***** Text *****
Nachruf: Sean Connery
Sean Connery mit Kevin Kostner in »Die Unbestehlichen« (1987). © Paramount Pictures
Sein Mienenspiel war einzigartig. Wie er seine Lippen schürzte, war unverwechselbar. Da waren Muskeln im Spiel, von deren Existenz der Großteil seiner Kollegen keine Ahnung hatte. Sean Connerys Mund war ein Kraftwerk, das die Laute zischend der Welt entgegenschleuderte.
Wo die Augen anderer Schauspieler leuchten oder strahlen, blitzten seine auf: vor Unternehmungslust und Zuversicht. Sie erkannten die Welt als etwas, das es zu erobern galt. Sie waren das Unterpfand seiner Geistesgegenwart, Indiz einer blendenden Intensität. Aber was waren sie ohne die Brauen, die darüberlagen? Die waren sein temperamentvollstes Instrument. Er beherrschte es virtuos, hob oder senkte sie in Richtungen, die dem Kino bis dahin nicht zu Gebot standen. Sein Bond-Nachfolger Roger Moore konnte sie nur spöttisch kräuseln. Aber Connery formte sie zu einem machtvollen Bogen, oder, am schönsten: zu einem Dreieck von homerischer Heiterkeit. Sie unterstrichen Wachsamkeit, Genugtuung, Erstaunen, Misstrauen, Nachsicht, Neugierde oder die Freude am Fabulieren. Mit ihnen drückte er nicht nur Stimmungen aus, sondern eine Weltsicht.
*****
◆ Aufgaben
[1] Tippen Sie aus dem Nachruf auf Sean Connery alles von „Nachruf: Sean Connery“ bis hinunter zu „der Welt entgegenschleuderte.“ unverändert ab.
[2] Führen Sie den Nachruf auf Sean Connery im Anschluss an seinen letzten Satz fort.
Die Liste ist eigenständiges Material und gehört nicht zum Nachruf.
***** Ausgangsdaten *****
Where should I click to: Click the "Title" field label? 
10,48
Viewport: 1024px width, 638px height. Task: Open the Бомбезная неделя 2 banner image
*****
◆ Lösungen
[1]
Nachruf: Sean Connery
Sean Connery mit Kevin Kostner in »Die Unbestehlichen« (1987). © Paramount Pictures
Sein Mienenspiel war einzigartig. Wie er seine Lippen schürzte, war unverwechselbar. Da waren Muskeln im Spiel, von deren Existenz der Großteil seiner Kollegen keine Ahnung hatte. Sean Connerys Mund war ein Kraftwerk, das die Laute zischend der Welt entgegenschleuderte.

[2]
Als James Bond war er noch glatt rasiert. Aber die virile Ausdruckskraft der Brauen erlosch nicht, als er sich danach zu einem begnadeten Schnauz- und Vollbartträger mauserte. Die Behaarung ließ vergessen, dass sein Haupthaar längst schütter war, und verlieh den Toupets, die er wacker trug, Würde. Der Erfinder Bonds, Ian Fleming, hätte lieber Cary Grant in der Rolle des Geheimagenten seiner Majestät gesehen, oder einen anderen, dem man Vornehmheit zutraute. Immerhin sollte die Figur das Vereinigte Königreich hinwegtrösten über den Verlust seiner Kolonien und seiner allgemeinen geopolitischen Bedeutung. Connery fügte Bonds weltläufiger Eleganz eine Dosis proletarischer Ruppigkeit bei. Bis Daniel Craig war er der einzige Darsteller der Rolle, den man sich nicht als Mitglied eines exklusiven Clubs vorstellen musste. Mit ihm geriet das britische Klassensystem aus den Fugen: Als Aristokraten konnte man sich ihn nicht vorstellen, aber er war wie geschaffen dafür, Könige zu spielen.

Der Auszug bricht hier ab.